Das Elend dieser „Waisen“ ist nur ein Aspekt der langanhaltenden und tiefgehenden Bevölkerungskrise Russlands. Mittlerweile kommen auf zehn Eheschließungen acht Scheidungen und auf 100 Geburten 92 Schwangerschaftsabbrüche. Die chronische Wohnungsnot und die jüngste Wirtschaftskrise haben sich negativ auf die Bevölkerungsentwick-lung ausgewirkt – das 2008 mit großem Aufwand begangene „Jahr der Familie“ brachte in der Bilanz weniger Ehen, mehr Scheidungen und 120000 zusätzliche „Waisen“.

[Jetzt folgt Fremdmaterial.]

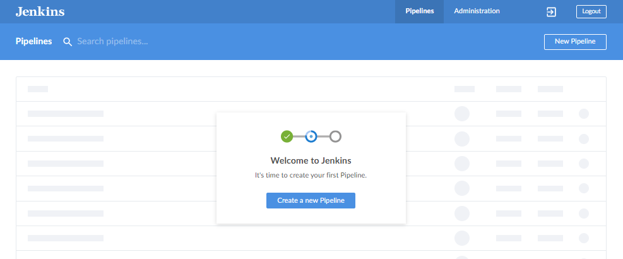The image size is (623, 259).
Task: Click the gray empty step circle
Action: coord(335,136)
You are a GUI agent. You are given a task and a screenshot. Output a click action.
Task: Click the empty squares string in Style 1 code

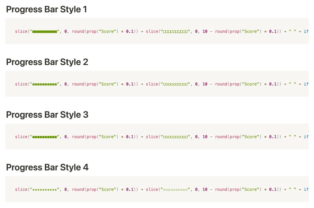tap(176, 32)
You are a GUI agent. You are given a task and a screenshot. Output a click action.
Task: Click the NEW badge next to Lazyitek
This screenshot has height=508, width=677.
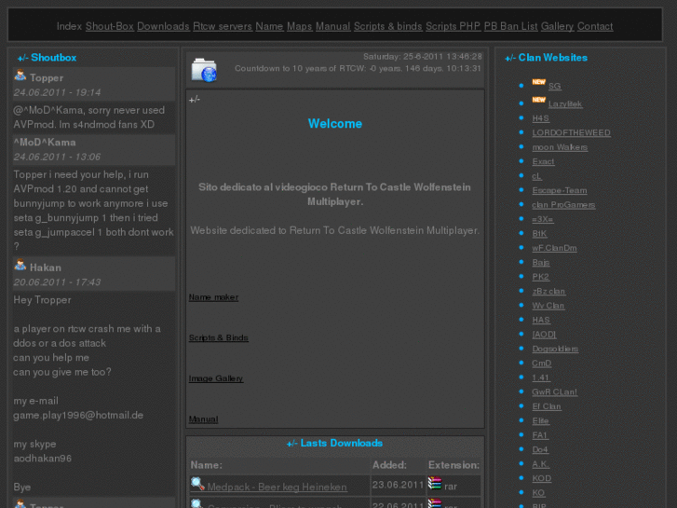[x=538, y=101]
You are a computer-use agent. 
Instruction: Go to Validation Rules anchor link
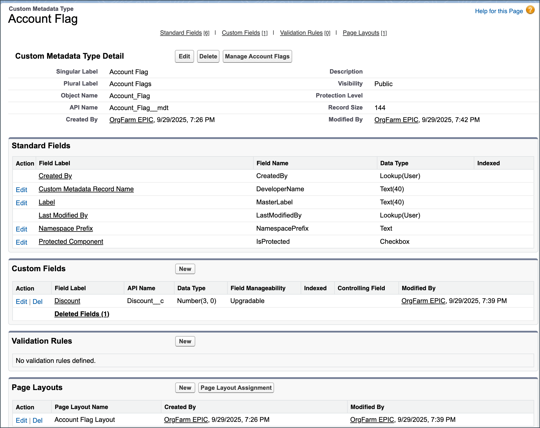tap(301, 33)
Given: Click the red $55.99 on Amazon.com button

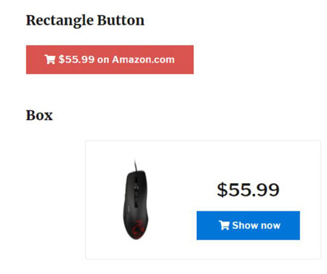Looking at the screenshot, I should pos(110,60).
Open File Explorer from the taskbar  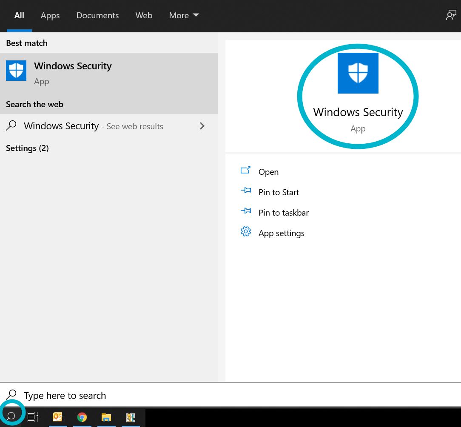pyautogui.click(x=106, y=417)
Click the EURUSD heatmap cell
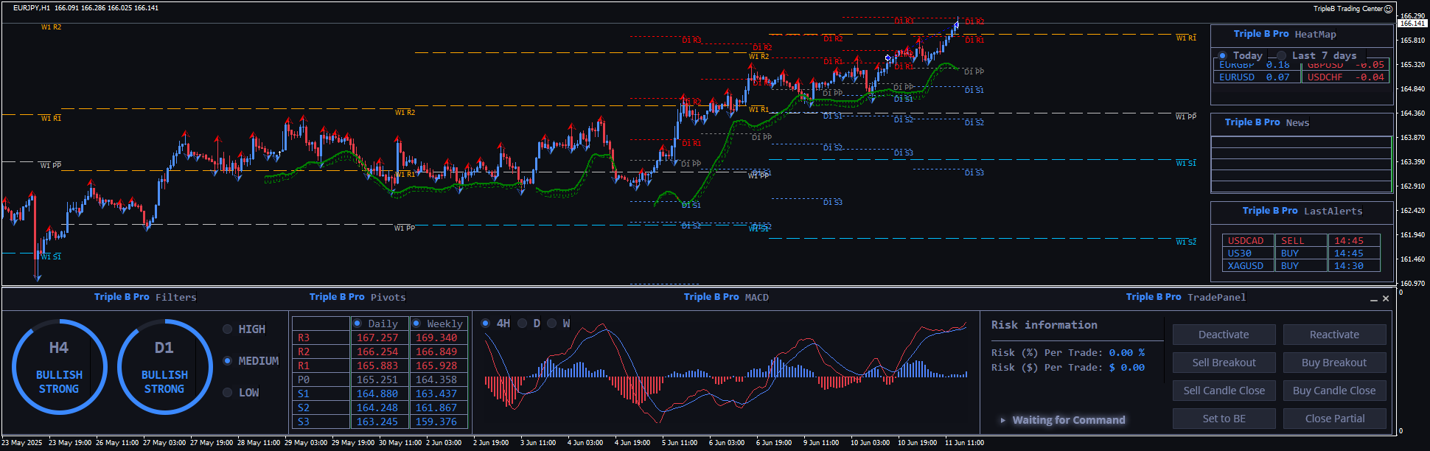 pos(1237,77)
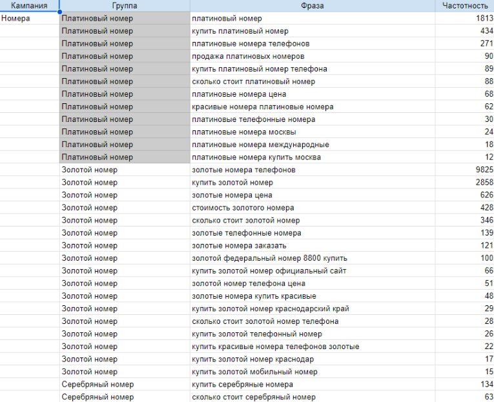Select the Частотность column header

coord(464,6)
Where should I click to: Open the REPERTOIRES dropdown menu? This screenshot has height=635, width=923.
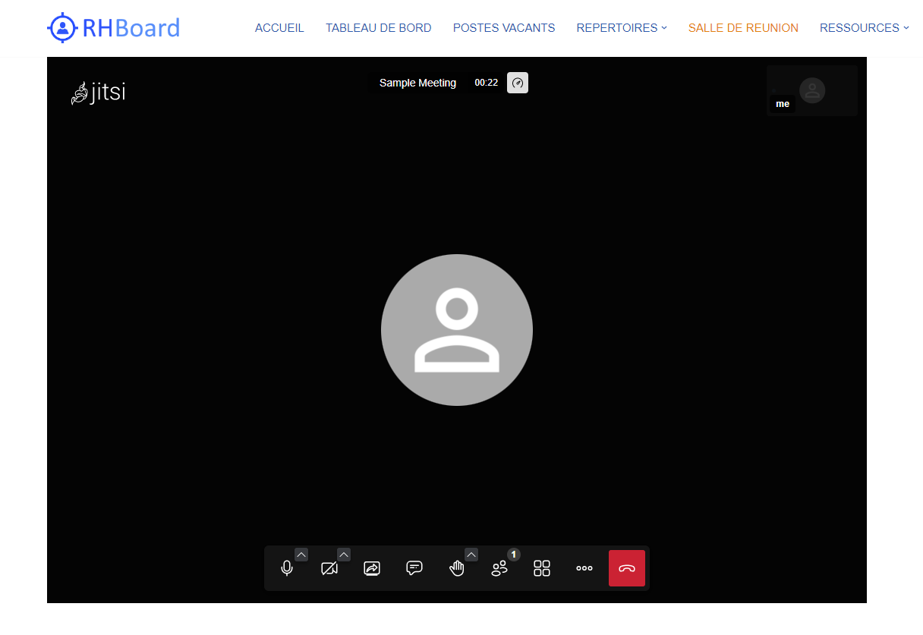621,28
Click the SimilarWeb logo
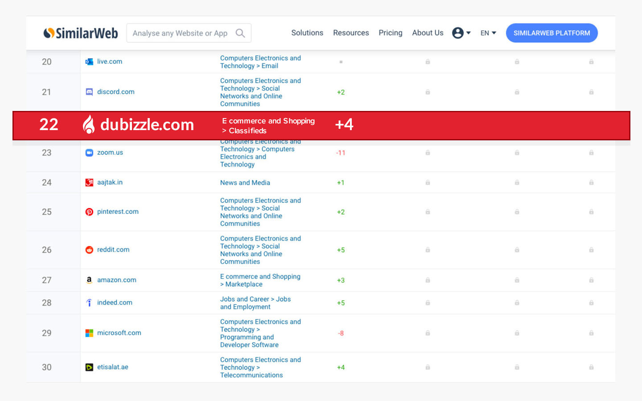This screenshot has width=642, height=401. point(80,33)
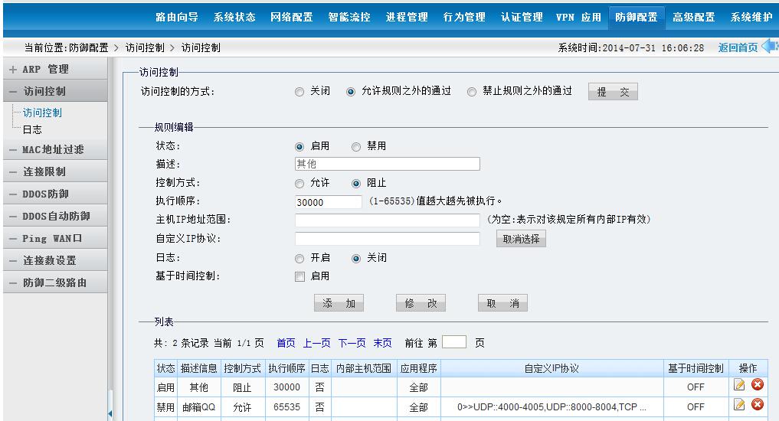779x421 pixels.
Task: Collapse the 访问控制 sidebar section
Action: (x=54, y=91)
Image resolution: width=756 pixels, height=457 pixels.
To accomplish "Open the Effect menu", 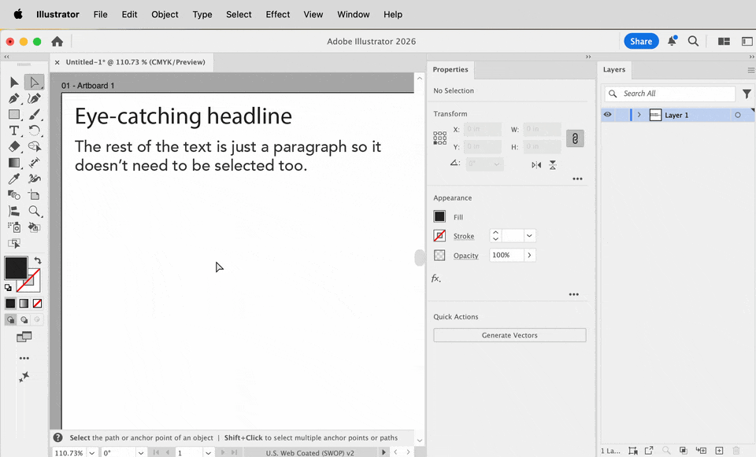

Die beste Lösung für letztere wären wohl Adoptionen – zumal solche ins westliche Ausland, von denen es früher 10000 pro Jahr gab, aber die wurden mittlerweile von der Bürokratie nahezu unmöglich gemacht. Auch die einst populären Pflegefamilien gingen 2008 und 2009 um jeweils 20 Prozent zurück und betreuen jetzt nur noch 68000 Kinder. Wenn der Staat kein Geld für solche Familien hat, sinkt auch deren traditionell ohnehin eher geringes Interesse. Um Waisenkinder soll sich der Staat kümmern, denn sie verkommen sowieso – das war die zynische Mehrheitsmeinung, die im Jahr 2008 eine Umfrage ans Licht brachte.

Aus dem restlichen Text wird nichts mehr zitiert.